Particularly, as an educator, I have been thinking a lot about what the role of teachers will be in an age of AGI. Society has long sold the narrative that education is about preparing for a job. It is a narrative that educators have embraced in a capitalistic economy where our worth, and even our place in society, is often defined by monetary metrics. But this narrative will surely fail in a world where anything that we teach students to do, a computer will soon be able to do at a fraction of the cost. While the dominant strategy to confront this involves moving the goal posts for AI, to reserve critical thinking, creativity, dexterity, or care giving as innately human abilities, doing so is living on borrowed time. I cannot, with good conscience anymore, tell students that anything that I teach them to do will lead them to a higher likelihood of being employed in five years.

This is where, as both a lifelong student and a teacher, I find myself wondering what the value of the classroom is for me. I must confess, I do not remember how to do most of what I saw my teachers do in the classroom. But I do remember the awe I experienced when my teachers presented how deceivingly simple yet profound concepts such as quantum mechanics and evolution are. This awe, bewilderment, and joy has led me to seek even more learning and curiosity has become the lens for everything in my life, even processing emotions (why is my limbic system acting this way?!) and doing taxes (what design choices influenced these tax policies?). The classroom hasn’t taught me to do nearly as much as it has taught me to be - in my case, a humble explorer in a wondrous world.
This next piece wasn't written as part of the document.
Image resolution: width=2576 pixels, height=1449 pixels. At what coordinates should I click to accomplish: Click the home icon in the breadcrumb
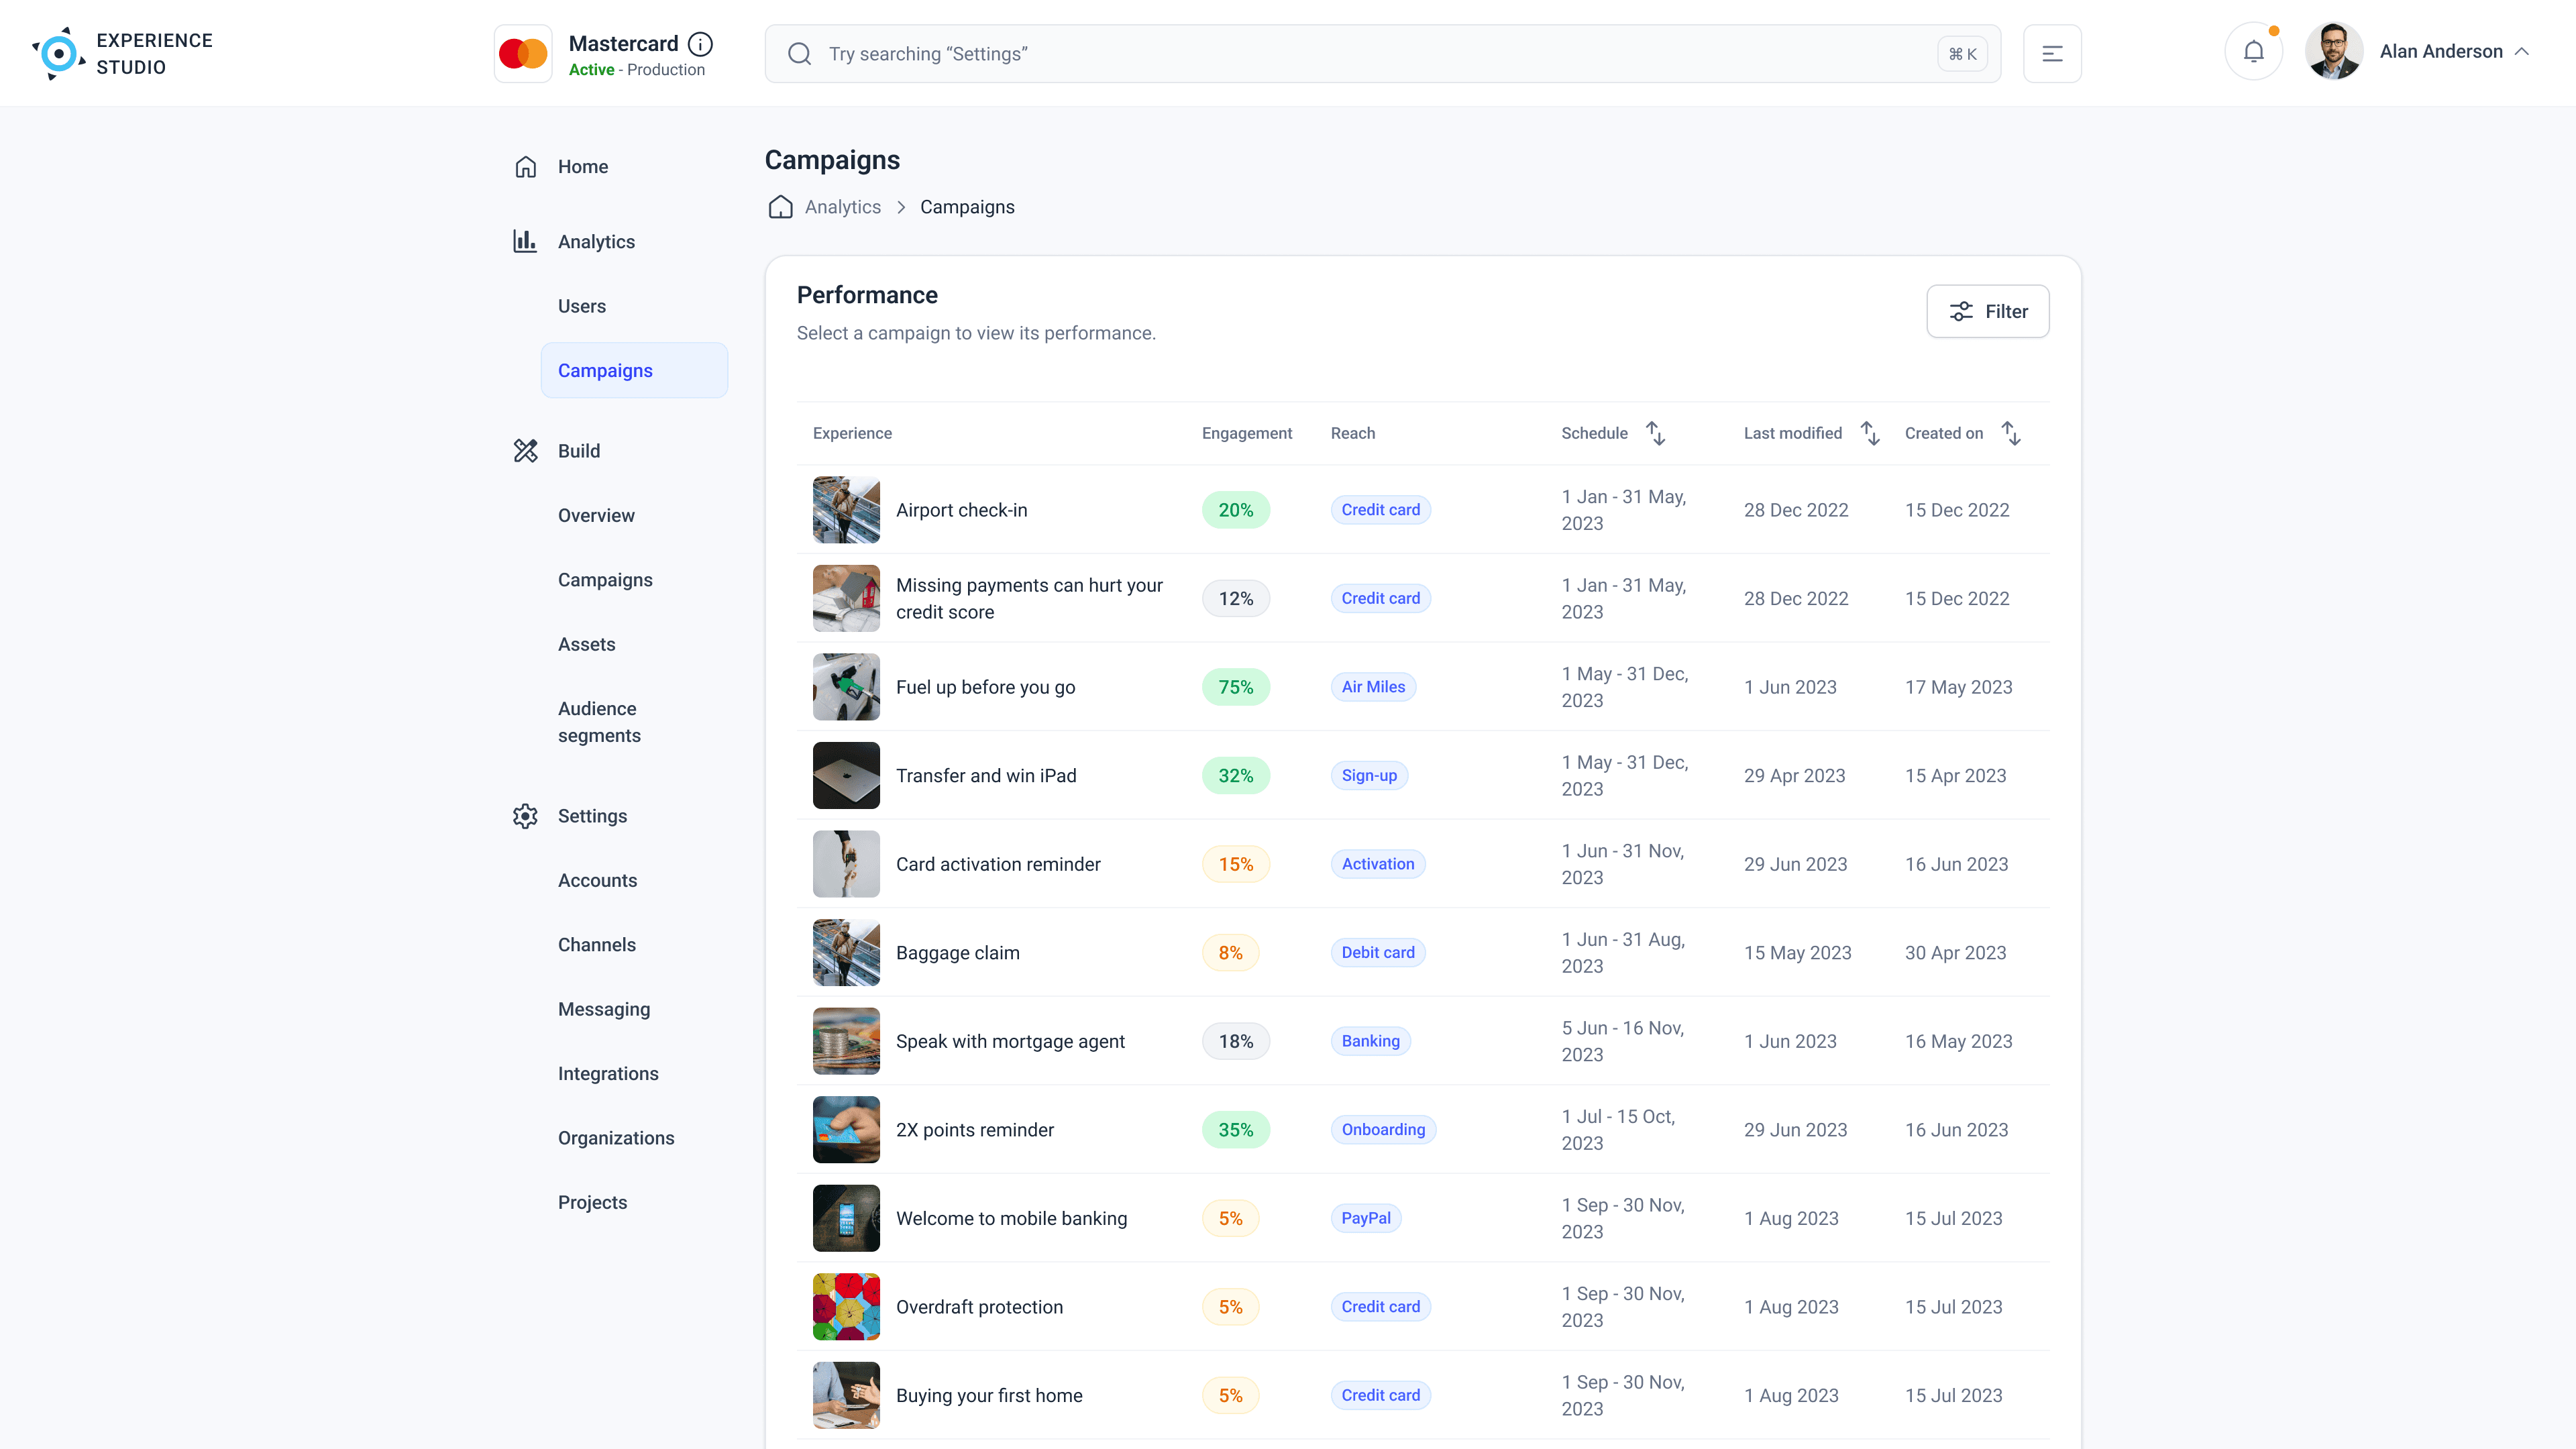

So, if the doing part of our lives becomes increasingly automated, then perhaps the being is what education must truly champion. What does it mean to be human? Perhaps it means being curious. Or perhaps, being human means seeking purpose. Life can feel wonderfully, terribly absurd sometimes, and we are meaning-making creatures, driven to weave narratives – personal, cultural, cosmic – to make sense of it all, to give ourselves a reason to persist. This quest for meaning, this very act of being human, can often feel like Sisyphian rock – a continuous, challenging, yet essential endeavor. Or perhaps it is our capacity for fascination – the deep, almost childlike joy in discovery. Whether it is the elegance of a mathematical proof, the incisiveness of a poem, the vastness of the cosmos, or the emotional power of a piece of music.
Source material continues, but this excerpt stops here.